*EXERCISE PROMPT*.
Filter out every line below that lacks "number", and copy the rest.

*DATA IN THIS EXERCISE*.
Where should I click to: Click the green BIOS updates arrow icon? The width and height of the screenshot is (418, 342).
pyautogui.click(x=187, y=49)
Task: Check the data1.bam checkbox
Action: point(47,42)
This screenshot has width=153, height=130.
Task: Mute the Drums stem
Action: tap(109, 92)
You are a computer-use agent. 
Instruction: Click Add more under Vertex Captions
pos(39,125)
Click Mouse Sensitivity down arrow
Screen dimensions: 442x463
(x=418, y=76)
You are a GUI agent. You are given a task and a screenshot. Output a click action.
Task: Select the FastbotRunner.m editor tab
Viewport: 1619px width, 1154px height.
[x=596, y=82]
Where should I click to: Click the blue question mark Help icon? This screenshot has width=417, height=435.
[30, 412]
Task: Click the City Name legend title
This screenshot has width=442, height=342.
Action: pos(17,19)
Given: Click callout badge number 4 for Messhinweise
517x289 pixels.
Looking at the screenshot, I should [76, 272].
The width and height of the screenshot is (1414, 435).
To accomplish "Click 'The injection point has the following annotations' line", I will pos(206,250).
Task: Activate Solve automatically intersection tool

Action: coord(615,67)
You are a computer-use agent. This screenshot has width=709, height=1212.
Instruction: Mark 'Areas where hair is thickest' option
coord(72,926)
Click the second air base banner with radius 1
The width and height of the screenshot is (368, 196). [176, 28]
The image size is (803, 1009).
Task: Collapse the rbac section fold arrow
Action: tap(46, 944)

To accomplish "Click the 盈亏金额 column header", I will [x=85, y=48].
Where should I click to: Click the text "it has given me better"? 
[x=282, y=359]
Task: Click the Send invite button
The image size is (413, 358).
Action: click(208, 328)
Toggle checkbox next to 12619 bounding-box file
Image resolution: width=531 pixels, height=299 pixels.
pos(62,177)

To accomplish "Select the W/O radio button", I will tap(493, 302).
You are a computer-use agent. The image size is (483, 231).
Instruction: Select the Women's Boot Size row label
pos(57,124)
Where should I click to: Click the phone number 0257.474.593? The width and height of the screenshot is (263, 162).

*ANSWER*.
Given: Click callout badge number 4 for Messhinweise
Where should I click to: Click the phone number 0257.474.593? The width and height of the screenshot is (263, 162).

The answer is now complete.